- **Exercise passage**
The placebo effect remains a mysterious phenomenon in human behavior. Some knowledge has been added recently regarding its importance and usefulness, but much remains unknown about how it works or why. Its existence is a reminder of the intimate mind-body connection, and the role of belief in healing. The beliefs and expectations of both patients and health care professionals, and the nature of their interactions, make a significant contribution to patient outcomes.
Placebos are central to high-quality clinical research to elucidate the effectiveness and safety of therapies and remedies. Groups must be compared to one another, and the placebo group is vital. However, changes in the placebo group are determined by more than just the placebo effect. To tease the placebo effect out from all these changes, a no-treatment group is needed in many studies. Comparing the placebo and no-treatment groups reveals more about the role of those non-specific, intangible factors also known by some as the placebo effect.

Collected data:
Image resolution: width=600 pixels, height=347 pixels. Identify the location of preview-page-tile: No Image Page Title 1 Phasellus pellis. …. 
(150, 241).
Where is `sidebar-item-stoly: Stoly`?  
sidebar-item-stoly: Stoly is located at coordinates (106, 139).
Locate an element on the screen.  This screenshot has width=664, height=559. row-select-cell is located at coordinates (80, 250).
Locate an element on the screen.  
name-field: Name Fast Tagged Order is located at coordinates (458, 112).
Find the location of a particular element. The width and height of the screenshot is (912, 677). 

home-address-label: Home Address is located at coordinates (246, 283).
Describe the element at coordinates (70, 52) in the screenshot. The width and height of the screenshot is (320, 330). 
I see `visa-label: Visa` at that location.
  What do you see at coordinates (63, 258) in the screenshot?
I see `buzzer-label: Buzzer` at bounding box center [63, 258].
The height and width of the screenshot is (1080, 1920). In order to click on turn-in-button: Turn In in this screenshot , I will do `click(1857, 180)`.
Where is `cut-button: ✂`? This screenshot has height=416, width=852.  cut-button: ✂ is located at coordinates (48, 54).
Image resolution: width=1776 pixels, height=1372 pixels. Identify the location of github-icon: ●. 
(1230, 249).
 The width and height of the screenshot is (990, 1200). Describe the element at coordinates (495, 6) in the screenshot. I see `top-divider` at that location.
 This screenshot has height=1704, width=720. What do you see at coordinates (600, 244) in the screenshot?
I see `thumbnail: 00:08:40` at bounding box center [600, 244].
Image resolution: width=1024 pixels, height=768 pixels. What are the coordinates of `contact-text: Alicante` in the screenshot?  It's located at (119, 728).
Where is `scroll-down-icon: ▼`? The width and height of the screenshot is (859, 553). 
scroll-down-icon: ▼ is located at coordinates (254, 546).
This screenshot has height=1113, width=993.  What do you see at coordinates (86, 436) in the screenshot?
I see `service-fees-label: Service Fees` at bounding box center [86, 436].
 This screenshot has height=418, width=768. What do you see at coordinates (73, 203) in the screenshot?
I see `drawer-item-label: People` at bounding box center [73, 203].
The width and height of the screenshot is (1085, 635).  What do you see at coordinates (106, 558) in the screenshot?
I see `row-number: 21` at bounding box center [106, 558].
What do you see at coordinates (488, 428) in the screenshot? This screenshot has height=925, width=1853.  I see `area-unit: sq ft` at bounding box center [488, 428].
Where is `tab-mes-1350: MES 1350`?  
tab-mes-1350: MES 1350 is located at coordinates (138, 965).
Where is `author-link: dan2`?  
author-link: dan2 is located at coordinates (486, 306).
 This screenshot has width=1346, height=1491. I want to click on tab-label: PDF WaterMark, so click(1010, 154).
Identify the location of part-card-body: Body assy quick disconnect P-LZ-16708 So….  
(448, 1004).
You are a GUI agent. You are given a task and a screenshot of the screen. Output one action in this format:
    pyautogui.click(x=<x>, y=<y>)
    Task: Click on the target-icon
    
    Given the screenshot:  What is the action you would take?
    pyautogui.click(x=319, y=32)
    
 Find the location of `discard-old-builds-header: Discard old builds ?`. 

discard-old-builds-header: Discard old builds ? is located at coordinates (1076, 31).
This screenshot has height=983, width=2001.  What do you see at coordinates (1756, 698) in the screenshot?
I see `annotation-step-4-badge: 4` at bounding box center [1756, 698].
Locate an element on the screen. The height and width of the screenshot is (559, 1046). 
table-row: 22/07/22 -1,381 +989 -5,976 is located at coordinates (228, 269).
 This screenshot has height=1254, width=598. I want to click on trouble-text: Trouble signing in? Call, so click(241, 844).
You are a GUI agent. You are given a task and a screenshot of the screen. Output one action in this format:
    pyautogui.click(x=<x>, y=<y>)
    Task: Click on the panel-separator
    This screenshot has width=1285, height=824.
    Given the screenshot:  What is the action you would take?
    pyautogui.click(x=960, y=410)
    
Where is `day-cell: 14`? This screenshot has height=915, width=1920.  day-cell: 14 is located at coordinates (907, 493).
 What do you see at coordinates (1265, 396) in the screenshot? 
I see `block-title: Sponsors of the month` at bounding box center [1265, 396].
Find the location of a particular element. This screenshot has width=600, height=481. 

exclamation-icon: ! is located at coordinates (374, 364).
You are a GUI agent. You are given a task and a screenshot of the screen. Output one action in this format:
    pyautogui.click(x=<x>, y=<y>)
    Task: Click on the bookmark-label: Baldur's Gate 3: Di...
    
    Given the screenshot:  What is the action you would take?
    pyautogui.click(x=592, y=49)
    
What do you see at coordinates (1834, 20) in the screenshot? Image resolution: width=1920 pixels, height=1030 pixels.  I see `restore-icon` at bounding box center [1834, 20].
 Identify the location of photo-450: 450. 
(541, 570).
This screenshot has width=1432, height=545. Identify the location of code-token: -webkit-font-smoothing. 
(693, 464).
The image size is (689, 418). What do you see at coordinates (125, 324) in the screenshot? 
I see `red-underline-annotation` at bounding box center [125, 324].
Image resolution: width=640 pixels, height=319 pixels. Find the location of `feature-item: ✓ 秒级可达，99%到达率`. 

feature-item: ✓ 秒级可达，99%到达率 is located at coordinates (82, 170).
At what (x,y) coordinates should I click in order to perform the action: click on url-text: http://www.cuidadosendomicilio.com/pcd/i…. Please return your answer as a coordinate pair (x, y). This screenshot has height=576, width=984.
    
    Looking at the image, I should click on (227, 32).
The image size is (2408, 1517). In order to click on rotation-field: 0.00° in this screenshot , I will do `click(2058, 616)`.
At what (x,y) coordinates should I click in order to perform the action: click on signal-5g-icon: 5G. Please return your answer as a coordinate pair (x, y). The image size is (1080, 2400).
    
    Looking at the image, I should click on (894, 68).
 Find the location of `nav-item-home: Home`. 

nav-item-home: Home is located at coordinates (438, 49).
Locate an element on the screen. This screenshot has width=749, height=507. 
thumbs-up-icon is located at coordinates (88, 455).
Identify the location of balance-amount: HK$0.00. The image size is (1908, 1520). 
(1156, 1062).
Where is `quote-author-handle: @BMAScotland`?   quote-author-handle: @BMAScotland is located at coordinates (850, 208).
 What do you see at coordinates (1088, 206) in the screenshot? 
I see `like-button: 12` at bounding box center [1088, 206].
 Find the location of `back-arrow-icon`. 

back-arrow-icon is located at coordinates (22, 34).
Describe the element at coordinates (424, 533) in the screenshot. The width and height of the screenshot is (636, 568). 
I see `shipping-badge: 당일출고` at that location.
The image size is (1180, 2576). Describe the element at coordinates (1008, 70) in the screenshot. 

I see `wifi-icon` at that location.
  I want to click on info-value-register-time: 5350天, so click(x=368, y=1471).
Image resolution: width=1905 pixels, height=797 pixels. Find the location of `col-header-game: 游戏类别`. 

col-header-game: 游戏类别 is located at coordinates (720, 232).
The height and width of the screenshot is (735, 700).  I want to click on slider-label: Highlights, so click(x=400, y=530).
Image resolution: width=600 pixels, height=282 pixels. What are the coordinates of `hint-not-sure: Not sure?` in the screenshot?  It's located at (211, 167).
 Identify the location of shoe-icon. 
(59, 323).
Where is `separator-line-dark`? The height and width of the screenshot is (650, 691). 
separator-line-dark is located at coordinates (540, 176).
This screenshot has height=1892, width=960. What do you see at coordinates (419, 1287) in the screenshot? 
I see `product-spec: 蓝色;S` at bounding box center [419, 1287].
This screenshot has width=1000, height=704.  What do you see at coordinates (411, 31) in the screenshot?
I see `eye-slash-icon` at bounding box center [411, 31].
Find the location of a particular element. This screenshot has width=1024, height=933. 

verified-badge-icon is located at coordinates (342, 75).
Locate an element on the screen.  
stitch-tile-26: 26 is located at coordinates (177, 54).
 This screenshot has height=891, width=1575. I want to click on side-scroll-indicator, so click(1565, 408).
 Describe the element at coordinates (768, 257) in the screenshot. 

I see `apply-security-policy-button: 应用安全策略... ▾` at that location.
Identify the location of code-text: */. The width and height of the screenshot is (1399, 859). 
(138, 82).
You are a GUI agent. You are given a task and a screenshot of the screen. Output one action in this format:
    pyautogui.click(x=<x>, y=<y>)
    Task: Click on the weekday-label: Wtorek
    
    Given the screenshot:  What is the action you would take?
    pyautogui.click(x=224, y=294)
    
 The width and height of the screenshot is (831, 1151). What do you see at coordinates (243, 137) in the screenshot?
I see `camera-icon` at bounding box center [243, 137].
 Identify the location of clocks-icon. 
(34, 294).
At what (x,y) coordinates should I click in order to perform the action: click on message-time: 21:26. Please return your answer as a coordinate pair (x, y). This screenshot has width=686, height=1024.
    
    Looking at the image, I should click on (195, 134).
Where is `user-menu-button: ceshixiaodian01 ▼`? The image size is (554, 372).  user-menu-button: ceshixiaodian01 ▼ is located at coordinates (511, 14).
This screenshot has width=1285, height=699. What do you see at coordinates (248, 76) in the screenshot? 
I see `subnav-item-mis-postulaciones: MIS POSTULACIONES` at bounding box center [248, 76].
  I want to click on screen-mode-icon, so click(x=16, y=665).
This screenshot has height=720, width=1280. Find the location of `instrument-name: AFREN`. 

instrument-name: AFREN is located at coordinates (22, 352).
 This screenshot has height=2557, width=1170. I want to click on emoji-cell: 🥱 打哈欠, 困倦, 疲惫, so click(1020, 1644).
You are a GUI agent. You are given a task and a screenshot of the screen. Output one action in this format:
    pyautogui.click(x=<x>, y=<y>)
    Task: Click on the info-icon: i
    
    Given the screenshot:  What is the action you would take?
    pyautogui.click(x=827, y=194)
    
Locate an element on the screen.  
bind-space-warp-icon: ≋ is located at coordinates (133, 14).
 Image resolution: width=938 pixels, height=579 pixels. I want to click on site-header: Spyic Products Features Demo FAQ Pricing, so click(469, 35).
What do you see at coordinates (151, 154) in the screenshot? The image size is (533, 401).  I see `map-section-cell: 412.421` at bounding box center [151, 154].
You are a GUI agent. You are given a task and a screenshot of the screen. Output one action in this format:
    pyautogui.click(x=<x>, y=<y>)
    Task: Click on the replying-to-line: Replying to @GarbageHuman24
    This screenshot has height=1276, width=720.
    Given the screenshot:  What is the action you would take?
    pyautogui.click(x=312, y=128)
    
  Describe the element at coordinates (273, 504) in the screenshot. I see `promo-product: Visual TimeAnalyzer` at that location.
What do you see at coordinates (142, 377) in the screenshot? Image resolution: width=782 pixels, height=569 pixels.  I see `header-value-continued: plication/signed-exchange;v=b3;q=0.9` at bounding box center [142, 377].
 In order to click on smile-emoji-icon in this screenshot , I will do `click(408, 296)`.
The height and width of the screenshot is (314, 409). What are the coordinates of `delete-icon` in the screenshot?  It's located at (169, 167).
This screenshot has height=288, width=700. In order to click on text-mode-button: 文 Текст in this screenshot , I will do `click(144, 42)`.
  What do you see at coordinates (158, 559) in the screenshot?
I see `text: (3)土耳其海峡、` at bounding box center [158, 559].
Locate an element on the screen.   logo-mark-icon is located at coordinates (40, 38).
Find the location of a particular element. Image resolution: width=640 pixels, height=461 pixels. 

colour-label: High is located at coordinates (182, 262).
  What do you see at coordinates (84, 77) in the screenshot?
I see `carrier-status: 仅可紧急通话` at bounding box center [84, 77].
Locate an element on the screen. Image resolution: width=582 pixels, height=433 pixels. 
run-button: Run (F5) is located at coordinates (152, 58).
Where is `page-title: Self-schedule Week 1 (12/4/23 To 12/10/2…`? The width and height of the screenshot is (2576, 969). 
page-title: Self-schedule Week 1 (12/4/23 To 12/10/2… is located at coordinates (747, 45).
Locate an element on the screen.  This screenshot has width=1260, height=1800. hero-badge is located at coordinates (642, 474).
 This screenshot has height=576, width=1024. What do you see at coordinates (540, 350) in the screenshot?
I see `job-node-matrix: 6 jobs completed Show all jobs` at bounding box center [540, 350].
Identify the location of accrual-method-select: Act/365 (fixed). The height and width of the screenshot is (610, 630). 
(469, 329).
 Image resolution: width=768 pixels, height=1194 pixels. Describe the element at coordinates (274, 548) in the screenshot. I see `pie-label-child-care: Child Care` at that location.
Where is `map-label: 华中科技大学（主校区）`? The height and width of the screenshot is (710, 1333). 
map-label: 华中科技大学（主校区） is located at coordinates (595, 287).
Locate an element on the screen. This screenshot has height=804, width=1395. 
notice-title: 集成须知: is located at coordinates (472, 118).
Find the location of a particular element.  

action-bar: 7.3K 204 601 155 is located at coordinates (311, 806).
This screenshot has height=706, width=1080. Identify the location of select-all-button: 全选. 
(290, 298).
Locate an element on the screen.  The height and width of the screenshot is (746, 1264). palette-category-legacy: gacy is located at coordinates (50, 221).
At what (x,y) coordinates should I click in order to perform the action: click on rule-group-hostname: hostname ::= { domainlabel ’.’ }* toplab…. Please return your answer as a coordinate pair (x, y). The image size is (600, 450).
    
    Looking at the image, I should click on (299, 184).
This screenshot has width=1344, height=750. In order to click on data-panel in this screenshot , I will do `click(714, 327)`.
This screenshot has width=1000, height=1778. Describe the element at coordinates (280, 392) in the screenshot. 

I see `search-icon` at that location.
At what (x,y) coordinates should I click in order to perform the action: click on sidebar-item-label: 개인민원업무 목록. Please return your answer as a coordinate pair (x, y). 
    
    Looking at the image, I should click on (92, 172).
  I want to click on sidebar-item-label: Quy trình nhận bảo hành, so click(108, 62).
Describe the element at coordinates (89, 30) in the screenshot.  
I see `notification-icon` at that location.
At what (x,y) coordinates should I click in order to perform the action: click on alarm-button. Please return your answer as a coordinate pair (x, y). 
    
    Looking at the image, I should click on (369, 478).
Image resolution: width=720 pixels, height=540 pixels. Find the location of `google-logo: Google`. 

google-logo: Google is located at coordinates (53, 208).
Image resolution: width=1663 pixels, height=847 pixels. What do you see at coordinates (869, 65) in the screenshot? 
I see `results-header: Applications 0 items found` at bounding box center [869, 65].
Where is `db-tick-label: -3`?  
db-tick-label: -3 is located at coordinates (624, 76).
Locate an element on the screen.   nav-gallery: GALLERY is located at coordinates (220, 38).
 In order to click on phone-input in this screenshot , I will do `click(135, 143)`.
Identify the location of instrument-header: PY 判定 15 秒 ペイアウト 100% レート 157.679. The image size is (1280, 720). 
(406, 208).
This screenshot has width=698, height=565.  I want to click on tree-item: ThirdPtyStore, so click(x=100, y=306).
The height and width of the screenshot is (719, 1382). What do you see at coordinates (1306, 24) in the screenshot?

- **Exercise**
Continue the passage about the placebo effect, starting right after its last sentence.

- **Written answer**
Practically speaking, health care professionals can increase the contribution of the placebo effect by promoting the art of medicine, in addition to the science of medicine. This also has been called the doctor’s bedside manner, or the nurse’s caring presence. There are numerous practical ways in which this can be learned and promoted.6 Availability to patients is important, as is giving them the time they need. Being approachable, listening to patients’ concerns, and empathizing with them make real contributions. This will serve to build trust, provide realistic hope, and bring reassurance that no matter what happens, someone they know will remain with them in their hour of need.
There also is a delicate art to using suggestion to influence patients’ expectations and therefore the outcomes. This has to be done ethically so that unrealistic hopes are not built. In many ways, these are communication skills, which are of vital importance in health care. Obviously, these are complicated issues, and the task is daunting. This is probably at least part of the reason why health care has drifted away from holistic care. But this is the essence of what medicine, nursing, and health care are all about.
The following statement about the role of physicians as healers is equally applicable to any health care professional. "The sheer difficulty of this role makes it all the more exciting, challenging, and important. ... Not surprisingly, it has been said that some of the best brains should be in general practice because it is, of all the branches of medicine, the most difficult to do well.’"6
Learning to maximize the placebo effect would go a long way to promoting care of patients.
Dr. O’Mathúna is Professor of Bioethics and Chemistry at Mount Carmel College of Nursing, Columbus, OH.